ASSIGNMENT. In the entries below, find the line with "Task: Click the font color swatch" and transcribe it and every line after it exactly, through the last line, without pictures.

SOURCE DATA.

== == ==

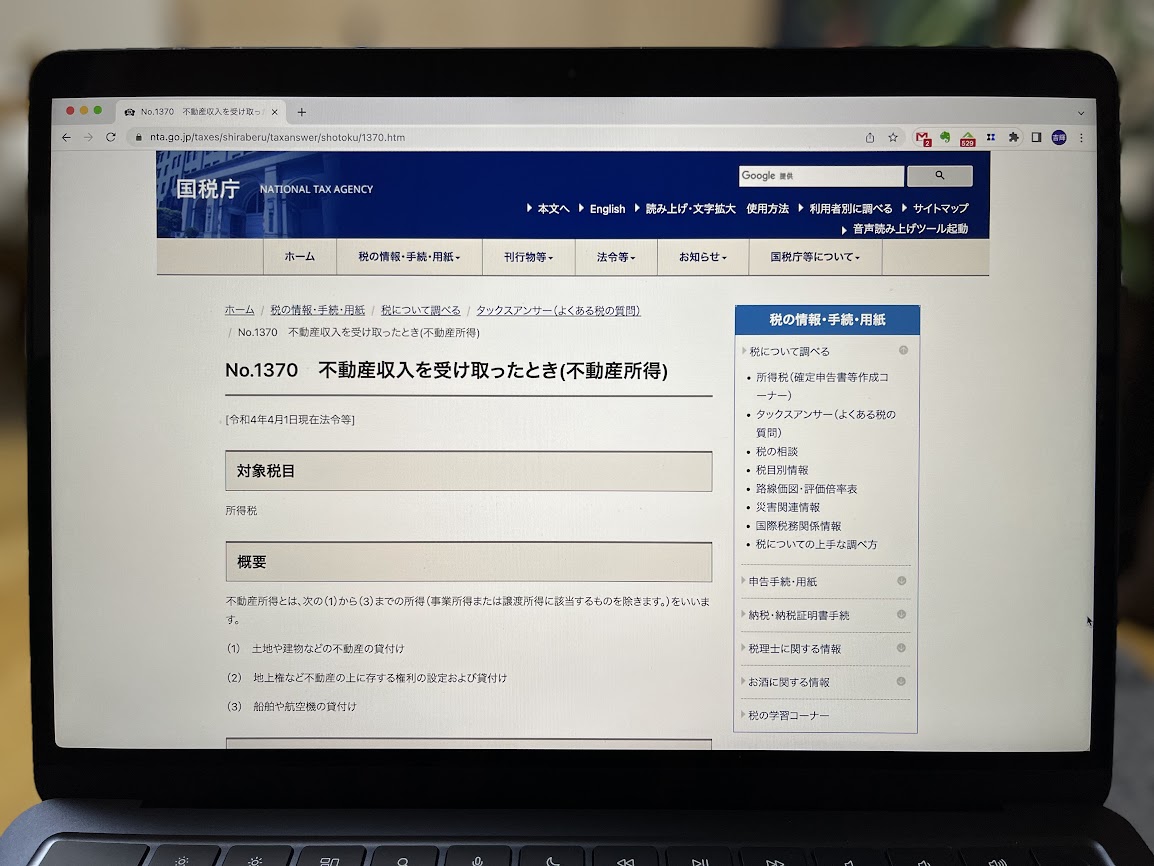Image resolution: width=1154 pixels, height=866 pixels.
Task: Click the browser reload page icon
Action: tap(110, 137)
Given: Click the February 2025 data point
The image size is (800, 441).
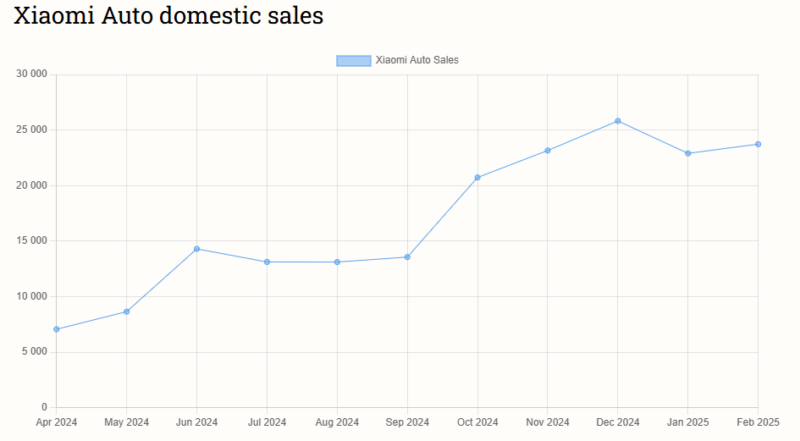Looking at the screenshot, I should coord(758,144).
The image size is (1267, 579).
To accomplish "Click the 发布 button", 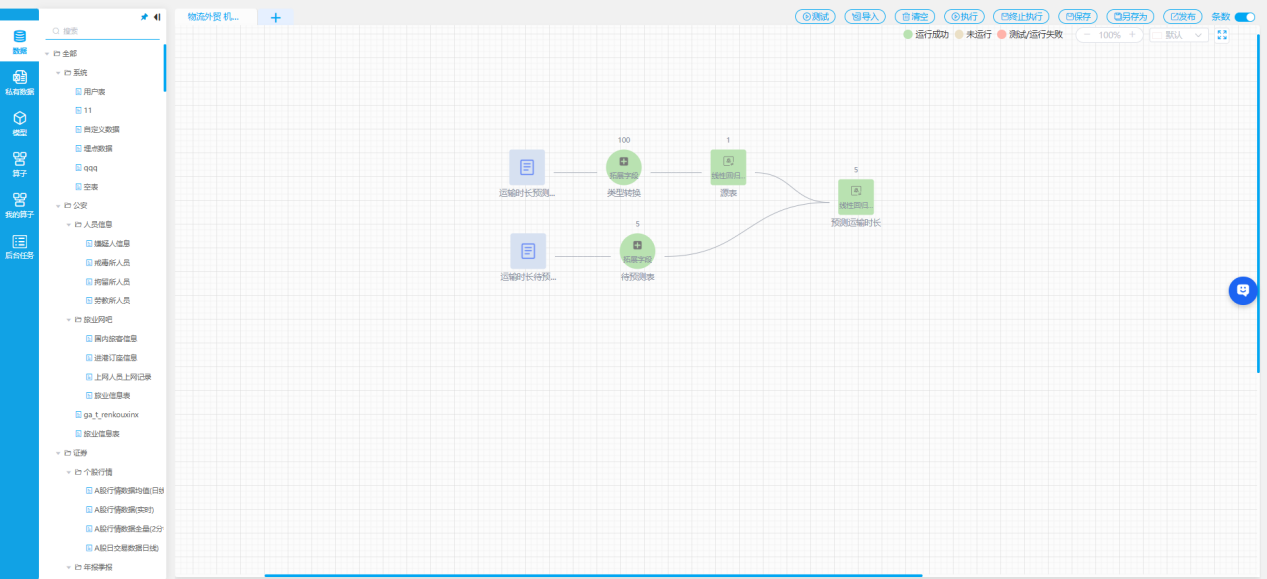I will (x=1182, y=17).
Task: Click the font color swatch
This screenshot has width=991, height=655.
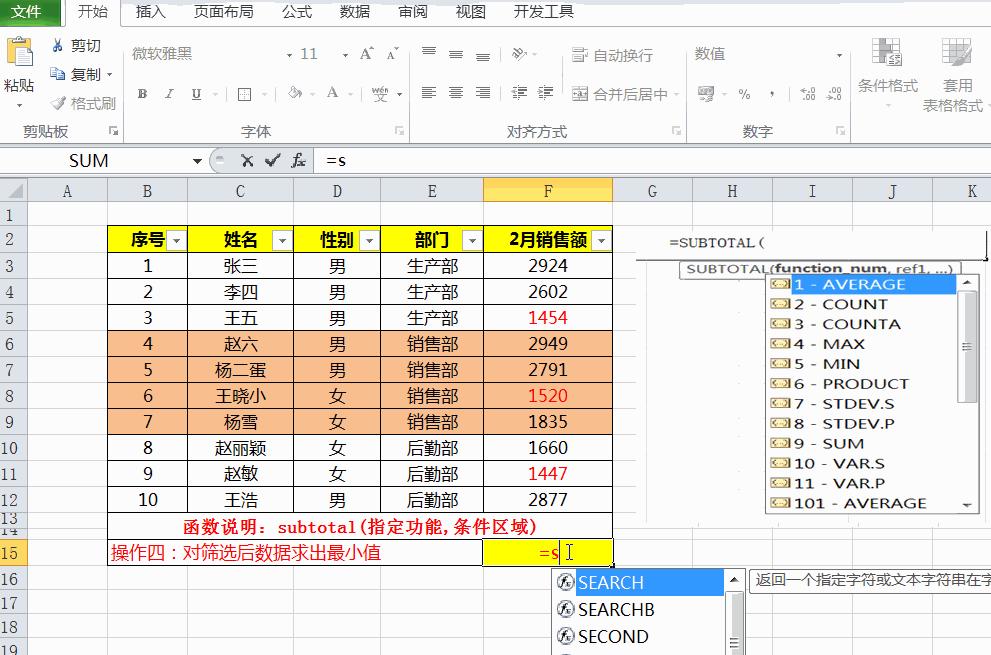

== == ==

YOUR SOLUTION.
Task: Click the font color swatch
This screenshot has width=991, height=655.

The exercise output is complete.